Dr. Subong only confirmed what Beve already knew, and was about to begin the typical regime of drops, when Beve told him to cut to the chase. "Just give me the injection." Again, that personal relationship helped. Beve said it was the easiest, least painful injection he's ever had. And he should know, unfortunately. And today, just 36 hours in (along with hourly, ubiquitous drops, of course) Beve's already feeling better. So the good news/bad news of that injection worked perfectly. He didn't even have to miss a day of work, which makes him extremely happy. All around, it turned out well...well, as well as an injection in the old eye-ball can ever turn out.
How's that for a visual for your day? All things considered, I'd rather have that board in my eye. But I have a funny feeling that isn't what Jesus was talking about.
And He certainly knows I have plenty of the kinds of boards He actually meant. Those boards of a critical spirit, of anger and envy. You know, the boards that--built up high enough--create walls between me and other people. I'm very aware of these boards I allow to sit between others and me, especially while I'm busy pointing out the tiny specks that couldn't create a wall if there were 10,000 of them piled up. Specks just don't get in the way, don't hurt anyone but the owner of them. Boards can hurt everyone in their path.
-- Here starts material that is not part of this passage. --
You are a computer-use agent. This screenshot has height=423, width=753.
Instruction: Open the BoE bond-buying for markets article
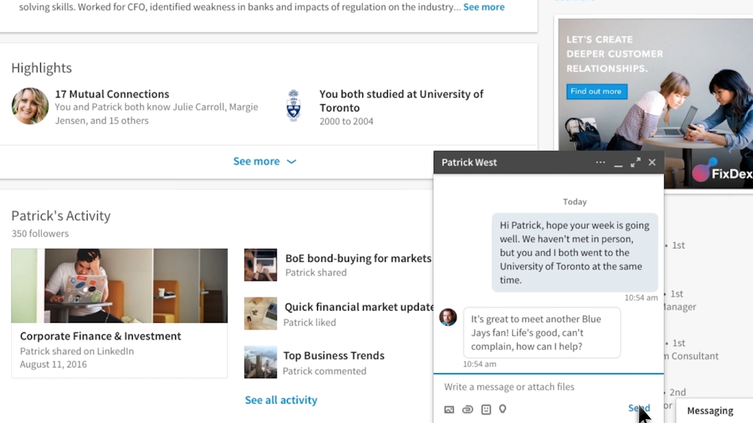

Beve's eye will be fine soon enough. The injection did its job. Now for the job in front of me of letting the Holy Spirit remove those boards from my eyes. After this weekend, even a weekend I loved, I think there's plenty of work for Him to do in me.
So, to my family: where I was critical, thoughtless, forgive me. For the words I said that I shouldn't have, and those I should have said that were left unspoken, please forgive me for my sins. I know who I am, know who I'm not. Thank you for your patience...and for your reminders that I must become more His. Daily.